Extracted data entries:
Segment Open

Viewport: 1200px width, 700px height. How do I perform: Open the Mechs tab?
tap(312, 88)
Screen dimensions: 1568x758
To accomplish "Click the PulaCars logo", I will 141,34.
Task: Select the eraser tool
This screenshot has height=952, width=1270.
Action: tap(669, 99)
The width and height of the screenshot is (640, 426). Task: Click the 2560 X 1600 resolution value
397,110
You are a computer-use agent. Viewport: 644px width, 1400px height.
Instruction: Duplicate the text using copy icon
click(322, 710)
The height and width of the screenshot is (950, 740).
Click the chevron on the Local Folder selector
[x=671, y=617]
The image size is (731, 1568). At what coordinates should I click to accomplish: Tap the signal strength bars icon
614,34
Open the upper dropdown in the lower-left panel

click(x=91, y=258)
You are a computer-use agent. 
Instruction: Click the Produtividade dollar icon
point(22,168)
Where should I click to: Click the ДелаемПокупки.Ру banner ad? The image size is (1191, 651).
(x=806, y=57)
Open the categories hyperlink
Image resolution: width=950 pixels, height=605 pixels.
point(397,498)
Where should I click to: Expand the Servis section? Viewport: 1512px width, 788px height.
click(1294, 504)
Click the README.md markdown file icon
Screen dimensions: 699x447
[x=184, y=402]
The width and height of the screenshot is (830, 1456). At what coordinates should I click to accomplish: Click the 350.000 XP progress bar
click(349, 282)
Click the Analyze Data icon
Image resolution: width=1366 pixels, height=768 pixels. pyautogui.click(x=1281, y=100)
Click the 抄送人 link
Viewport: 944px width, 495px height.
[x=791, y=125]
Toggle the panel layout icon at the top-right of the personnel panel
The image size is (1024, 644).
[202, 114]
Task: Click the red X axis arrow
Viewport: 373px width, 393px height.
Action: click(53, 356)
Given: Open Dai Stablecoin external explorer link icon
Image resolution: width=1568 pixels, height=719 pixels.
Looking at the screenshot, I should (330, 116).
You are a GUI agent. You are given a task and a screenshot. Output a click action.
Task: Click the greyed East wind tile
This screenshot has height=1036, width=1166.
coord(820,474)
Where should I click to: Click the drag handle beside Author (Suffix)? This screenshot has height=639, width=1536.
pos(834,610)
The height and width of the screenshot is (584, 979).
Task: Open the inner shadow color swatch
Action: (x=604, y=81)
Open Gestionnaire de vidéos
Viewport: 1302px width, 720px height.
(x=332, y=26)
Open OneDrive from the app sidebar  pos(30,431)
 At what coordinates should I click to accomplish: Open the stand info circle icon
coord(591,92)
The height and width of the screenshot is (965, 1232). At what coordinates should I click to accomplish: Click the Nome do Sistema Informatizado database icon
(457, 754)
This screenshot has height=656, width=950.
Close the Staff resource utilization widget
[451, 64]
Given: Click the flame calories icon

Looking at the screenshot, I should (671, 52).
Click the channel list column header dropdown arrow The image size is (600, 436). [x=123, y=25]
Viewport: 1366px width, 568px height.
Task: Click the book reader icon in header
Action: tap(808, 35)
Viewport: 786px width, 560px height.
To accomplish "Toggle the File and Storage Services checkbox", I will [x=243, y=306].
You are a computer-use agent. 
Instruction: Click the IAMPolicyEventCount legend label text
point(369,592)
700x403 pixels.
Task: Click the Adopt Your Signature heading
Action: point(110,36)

Segment Closed

• _Work request_: Your task is to say how many lines in the entries above contain the word "Toggle". Please write only the number.

• _Task response_: 2